Di antara ulama yang menjadi rujukan
mereka ialah: Pertama, Ibnu Taymiyyah
dan Ibnu Qayyim al-Jawziyyah. Kedua tokoh ini merupakan ulama klasik yang
sering dikutip pendapatnya oleh salafi-wahabi. Kebanyakan pendapat Ibnu
Taymiyyah dan Ibnu Qayyim yang dikutip hanya soal teologi atau
tauhid. Sementara pandangan kedua tokoh ini terkait permasalahan fikih jarang
seringkali dipahami dan ditampilkan. Andaikan pemikiran fikih Ibnu Taymiyyah
dan Ibnu Qayyim didalami dan dielobarasi oleh salafi-wahabi, besar kemungkinan
pandangan fikih mereka tidak akan sempit dan kaku.

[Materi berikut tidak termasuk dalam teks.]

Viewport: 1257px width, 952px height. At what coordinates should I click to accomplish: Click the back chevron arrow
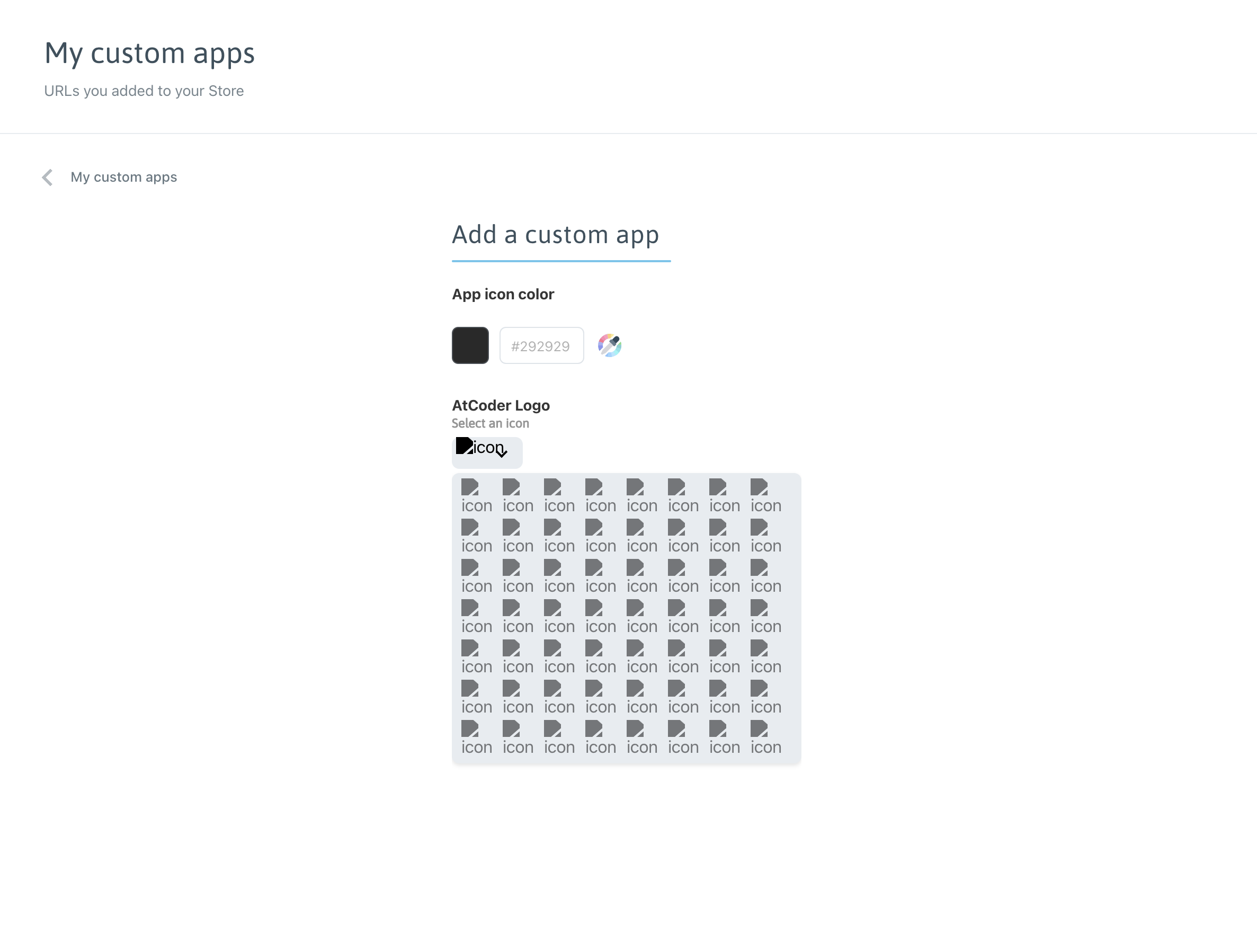click(x=48, y=177)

Kedua, Nashiruddin al-Bani, Abdullah bin Baz, dan
Muhammad bin Shalih al-Ustaimin. Ketiga tokoh ini termasuk ulama kontemporer
yang pendapatnya sering dirujuk salafi-wahabi, terutama oleh agen-agen
salafi-wahabi di Indonesia.
D.
Mengapa Doktrin “Kembali pada al-Qur’an dan Hadist” bermasalah?

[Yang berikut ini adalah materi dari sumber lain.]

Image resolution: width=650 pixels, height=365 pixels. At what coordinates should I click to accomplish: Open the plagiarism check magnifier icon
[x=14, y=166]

Seluruh ulama dan umat Islam pada umumnya
mengetahui sumber utama hukum Islam
adalah al-Qur’an dan hadis. Setiap ibadah yang dilakukan
mesti merujuk dan tidak boleh bertentangan dengan kedua sumber tersebut. Lalu
di mana kerancuan salafi-wahabi yang seringkali menyeru umat Islam agar kembali
kepada al-Qur’an dan hadis? Sekilas memang tidak yang salah dengan jargon
tersebut. Yang masalah adalah pemahaman salafi-wahabi terhadap konsep kembali
kepada al-Qur’an dan hadis. Salafi-wahabi mengajak umat Islam kembali kepada
al-Qur’an dan hadis dengan cara meninggalkan metode dan pendapat ulama
terdahulu. Khazanah keislaman yang begitu kaya dan komplek tidak ada harga dan
nilainya di mata salafi-wahabi, karena bagi salafi-wahabi tidak perlu mengikuti
pendapat dan metode pemahaman al-Qur’an dan hadis yang dirumuskan ulama
terdahulu.
Dengan
bermodalkan terjemahan al-Qur’an dan hadis sebagian kelompok salafi-wahabi
merasa mampu berijtihad dan berfatwa, tanpa harus merujuk pendapat ulama. Di
sinilah kerancuan jargon kembali kepada al-Qur’an dan hadis yang diusung
salafi-wahabi. Bila kita tidak mau berobat dengan dokter yang hanya baca buku
kedokteran saja, tanpa pernah sekolah dokter dan tidak berpengalaman, tentu
dalam masalah agama kita mestinya tidak mencukupkan diri dengan terjemahan
al-Qur’an dan hadis yang kita baca. Kita perlu belajar kepada ulama yang
menguasai ilmu untuk memahami al-Qur’an dan hadis secara benar. Untuk mampu
memahami kedua sumber tersebut dibutuhkan ilmu ushul fikih, ilmu tafsir, ilmu
gramatikal Arab, ilmu hadis, dan ilmu pendukung lainnya agar ijtihadnya tepat
dan benar.
Premis 1: Wahabi ialah aliran di dalam Islam yang ditujukan kepada pengikut
Muhammad bin Abdul Wahab.
Premis 2: Doktrinnya ialah kembali kepada al-Qur’an dan Hadis
dengan cara meninggalkan metode dan pendapat ulama terdahulu.
Premis 3: Salafi-Wahabi
menggunakan pendapat Ibnu Taymiyyah dan Ibnu Qayyim al-Jawziyyah sebagai
rujukan.
Premis 4: Dengan bermodalkan terjemahan al-Qur’an dan
hadis sebagian kelompok salafi-wahabi merasa mampu berijtihad dan berfatwa.
Konklusi: Wahabi adalah aliran
di dalam Islam yang ditujukan kepada pengikut Muhammad bin Abdul Wahab. Doktrin utamanya mengajak umat Islam
kembali pada al-Qur’an dan hadits dengan meninggalkan pendapat ulama, hanya
bermodal terjemah mereka mampu berijtihad dan berfatwa. Ulama rujukan mereka
adalah Ibnu Taimiyah dan Ibnu Qayyim al-Jawziyyah.